DOCUMENT SECTION:
== == ==
In the context of the specific architecture being presented here on these pages, it may be noted that the vector mode and the short page mode of operation provide memory-to-memory vector operations only, and the modes which provide access to the internal long vector registers also include memory-to-memory vector operations. Circuitry to detect the presence of an appropriate external coprocessor, and to permit the delegation of these operations to that coprocessor, can be added to the design without in any way altering the instructions themselves. However, if an external vector coprocessor were present, it would be useful to have available vector instructions which had a length field which was 16 or even 32 bits in length, instead of only six bits in length, so that a single instruction could cause a long vector to be processed concurrently with normal machine operations. Of course, the external vector coprocessing units would be pipelined, as this is an inexpensive method of permitting them to perform a larger number of operations in a given time.
Since the external vector coprocessing system would be connected directly to main memory, it always treats memory as divided into 32-bit words of the normal size, ignoring any use of 36-bit, 24-bit, 40-bit or 60-bit words by the central processor, and it also does not handle floating-point numbers of the Medium type, but instead provides support for floating-point numbers of the Small type, just as is done by the Short Vector arithmetic unit.
The following illustration depicts the architecture for external vector coprocessing that is envisaged as being associated with the processor architecture described here, as will be discussed below:

Because the external vector coprocessing system could consist of a multiplicity of functional units, such as, for example, a set of sixteen identical chips, and since it works with operands in memory rather than the cache, it would have a wide path to memory. This suggests the possibility of a design in which the external vector coprocessing chips also perform a memory interface function; thus, while the main microprocessor could have, as given as an example, a 256 bit wide data bus, each of sixteen vector coprocessing units could have a data bus to memory of similar width, as well as being connected to the processor data bus, which could then operate at a higher speed than that of the memory.
== == ==
STORED DATA:
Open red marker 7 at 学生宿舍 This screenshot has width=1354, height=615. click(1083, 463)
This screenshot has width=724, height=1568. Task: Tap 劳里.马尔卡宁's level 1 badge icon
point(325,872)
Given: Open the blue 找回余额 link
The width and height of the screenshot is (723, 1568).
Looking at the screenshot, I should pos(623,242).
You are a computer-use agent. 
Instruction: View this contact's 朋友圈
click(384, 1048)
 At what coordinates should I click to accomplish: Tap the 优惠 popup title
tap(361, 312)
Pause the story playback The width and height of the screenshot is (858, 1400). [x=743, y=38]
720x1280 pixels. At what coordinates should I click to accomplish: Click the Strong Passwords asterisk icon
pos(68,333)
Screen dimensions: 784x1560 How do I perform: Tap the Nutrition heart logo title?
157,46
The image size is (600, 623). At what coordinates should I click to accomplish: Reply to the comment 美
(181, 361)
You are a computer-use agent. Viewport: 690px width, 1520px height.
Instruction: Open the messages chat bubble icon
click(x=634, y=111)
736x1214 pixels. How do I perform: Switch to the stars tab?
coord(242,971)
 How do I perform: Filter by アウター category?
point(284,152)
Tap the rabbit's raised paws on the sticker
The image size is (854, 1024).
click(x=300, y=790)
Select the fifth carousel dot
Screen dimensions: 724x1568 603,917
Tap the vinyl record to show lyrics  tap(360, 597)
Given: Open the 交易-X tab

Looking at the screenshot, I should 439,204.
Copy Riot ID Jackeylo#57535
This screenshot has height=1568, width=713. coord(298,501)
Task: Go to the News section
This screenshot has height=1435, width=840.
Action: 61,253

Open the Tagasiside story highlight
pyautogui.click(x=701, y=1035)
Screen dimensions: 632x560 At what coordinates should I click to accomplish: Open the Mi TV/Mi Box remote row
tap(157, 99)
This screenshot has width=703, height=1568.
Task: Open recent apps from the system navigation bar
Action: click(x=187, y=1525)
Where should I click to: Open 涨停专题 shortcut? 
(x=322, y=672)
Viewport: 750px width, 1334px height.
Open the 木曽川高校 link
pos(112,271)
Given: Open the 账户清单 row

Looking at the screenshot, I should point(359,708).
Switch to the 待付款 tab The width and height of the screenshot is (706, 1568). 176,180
== == ==
PROBLEM DETAILS:
Answer these questions from the text on external vector coprocessing above:
1. How many bits long is the length field of the existing vector instructions?
2. Into what size of words does the external vector coprocessing system always treat memory as divided?
3. What data bus width is given as an example for the main microprocessor?

TASK SOLUTION:
1. Six bits.
2. 32-bit words.
3. 256 bits.